• EXERCISE DIRECTIONS:
Up to and including the line with "Task: Click the moto g64 5G device thumbnail", write out the listing from its first line, minus the pictures.

• RECORDS SHOWN:
==*==

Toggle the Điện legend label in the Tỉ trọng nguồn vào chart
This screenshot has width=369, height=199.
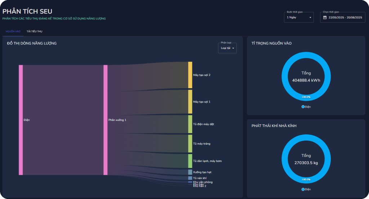click(308, 107)
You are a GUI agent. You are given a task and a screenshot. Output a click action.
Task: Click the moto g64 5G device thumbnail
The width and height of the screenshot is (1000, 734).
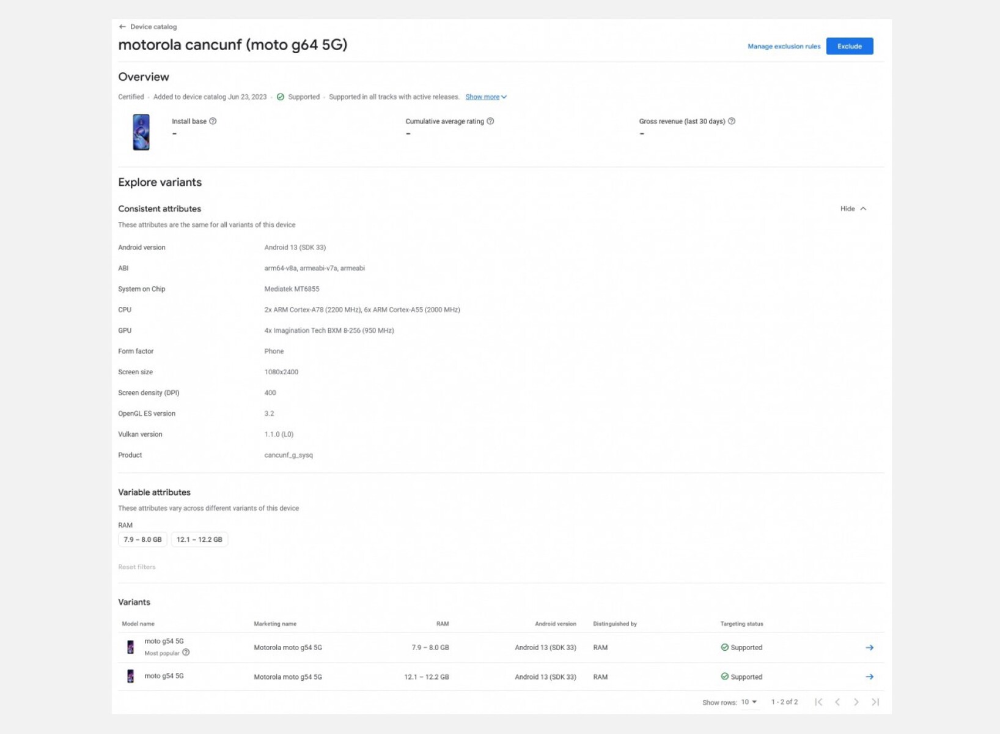click(141, 132)
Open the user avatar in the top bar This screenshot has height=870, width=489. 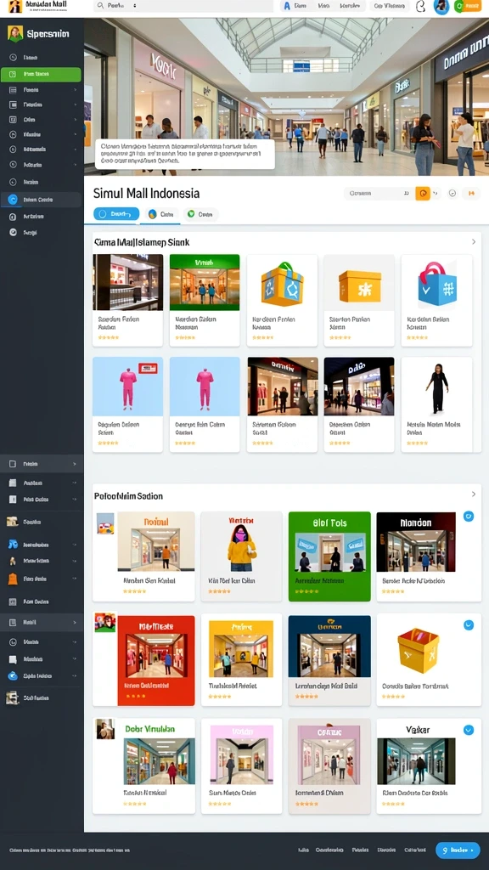coord(441,6)
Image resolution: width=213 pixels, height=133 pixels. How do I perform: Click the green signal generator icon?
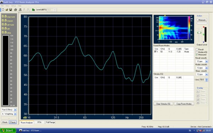(33, 10)
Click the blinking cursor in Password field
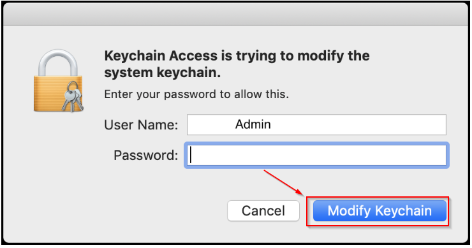Viewport: 472px width, 248px height. pyautogui.click(x=191, y=156)
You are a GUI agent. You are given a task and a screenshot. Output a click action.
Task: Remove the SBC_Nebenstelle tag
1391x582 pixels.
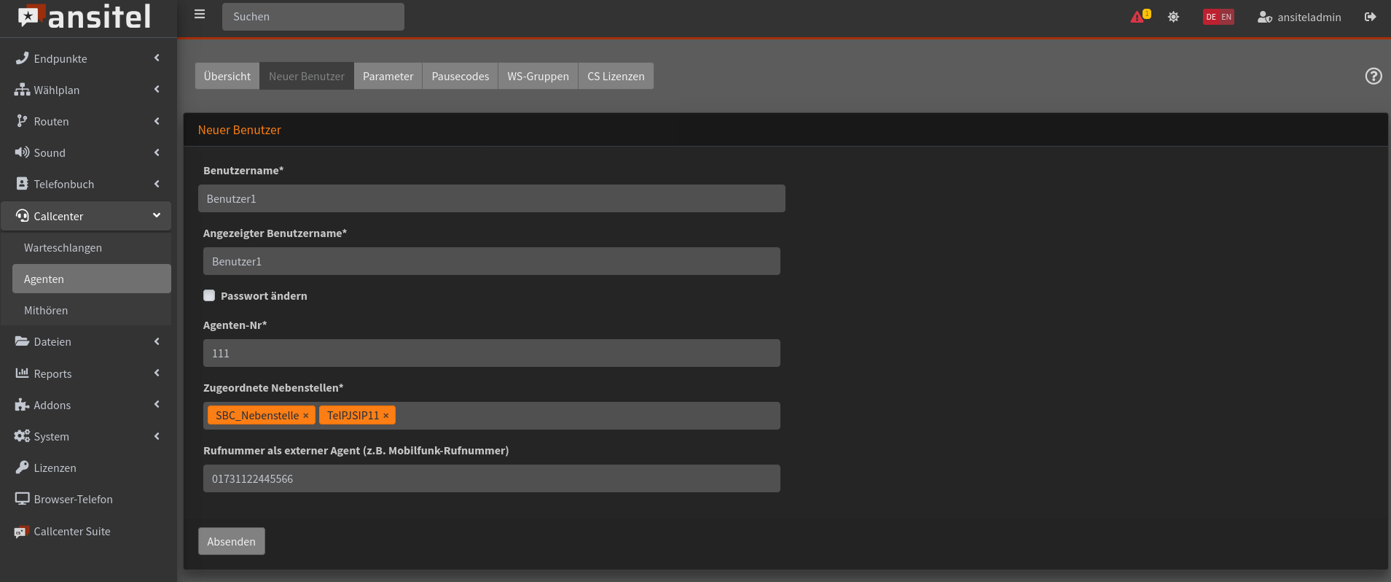[x=306, y=416]
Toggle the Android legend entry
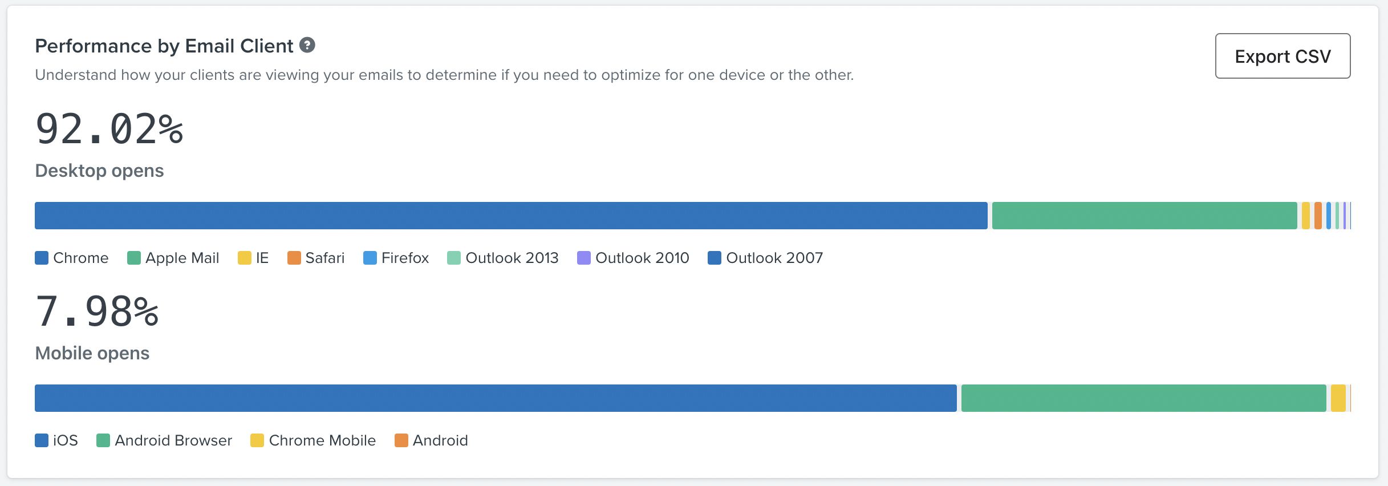 pyautogui.click(x=432, y=440)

==*==

• SOLUTION FOR THIS PROBLEM:
Toggle the Điện legend label in the Tỉ trọng nguồn vào chart
This screenshot has width=369, height=199.
click(308, 107)
You are a GUI agent. You are given a task and a screenshot. Output a click action.
Task: Click the moto g64 5G device thumbnail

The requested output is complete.